While having "proper" grounding probably saves a lot of boats and their crews, I have heard about emergency back-up GPS units and portable computers inside grounded "oven" even metal aluminum Zeroburton cases with and without ground clips that have those units "fried".
I think the magnitude of the overvoltage discharges, the EMF of the micro discharge and the biproduct of such causes very weird and seemingly selective damage.
These range from one instrument issues -- to wide spread havoc.
There are probably micro discharges that cause problems that you never notice. I had a B&G masthead wind sensor's board "killed". They subsequently replaced the non-conductive arm on the wind unit with a carbon fiber piece. It supposedly protects the unit better by leading the micro discharges elsewhere. Over the last twenty years, that problem hasn't happened again. But that doesn't mean it's not a bit of "luck" vs. otherwise. (Knock on wood -- or, in this case, carbon fiber.)
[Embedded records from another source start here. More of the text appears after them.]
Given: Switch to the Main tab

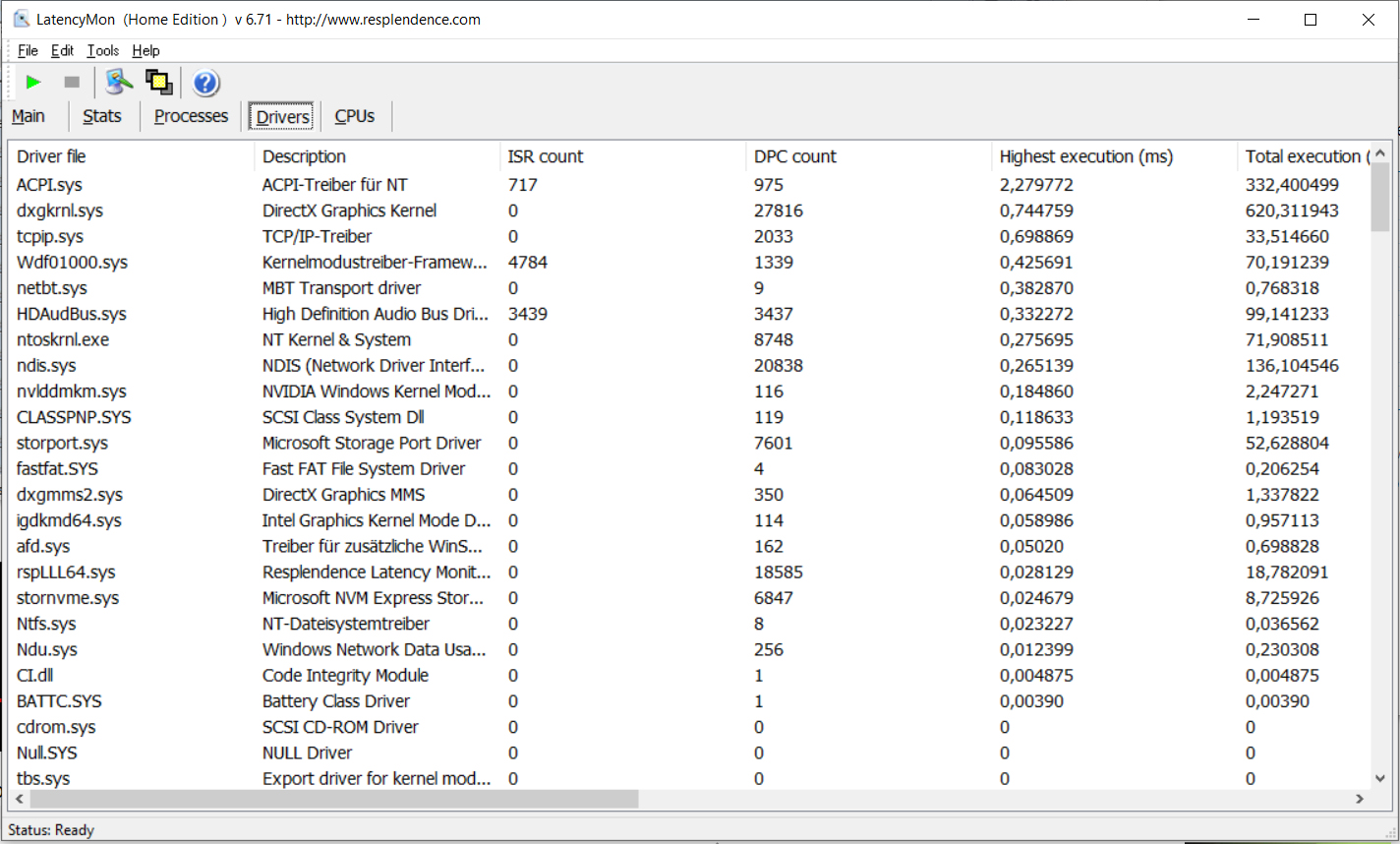Looking at the screenshot, I should (x=29, y=116).
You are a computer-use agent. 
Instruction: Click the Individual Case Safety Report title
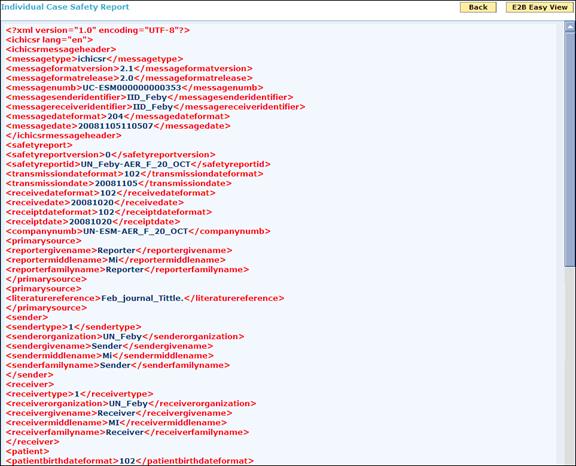[65, 7]
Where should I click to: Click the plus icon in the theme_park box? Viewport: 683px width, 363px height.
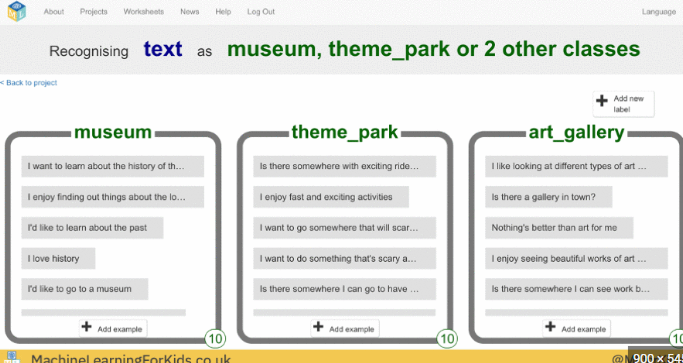318,326
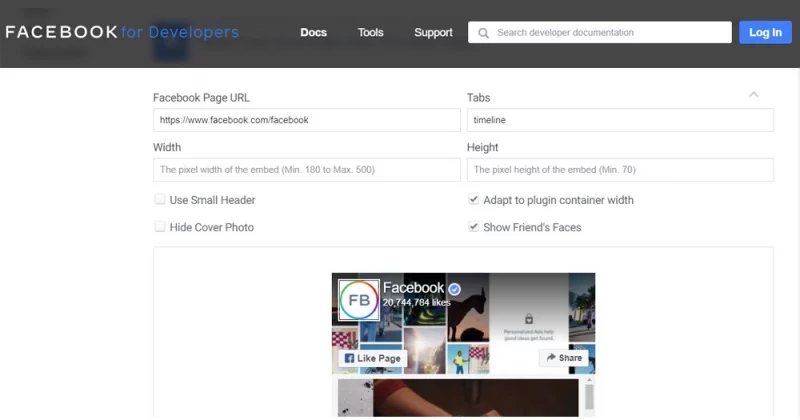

If you'd been through what you know is a severe lightning storm with strikes all around. I would suspect that you've had "sub-clinical' discharges that pass harmlessly through your system to the water. But that's just my speculation.
Carbon fiber masts (like the one I have), as well as metal ones, can have damage resulting from a direct strike. In the case of carbon fiber, I'm not sure how you are really sure that the structural integrity isn't affected by super heating as it conducts the strike to (or from) the water.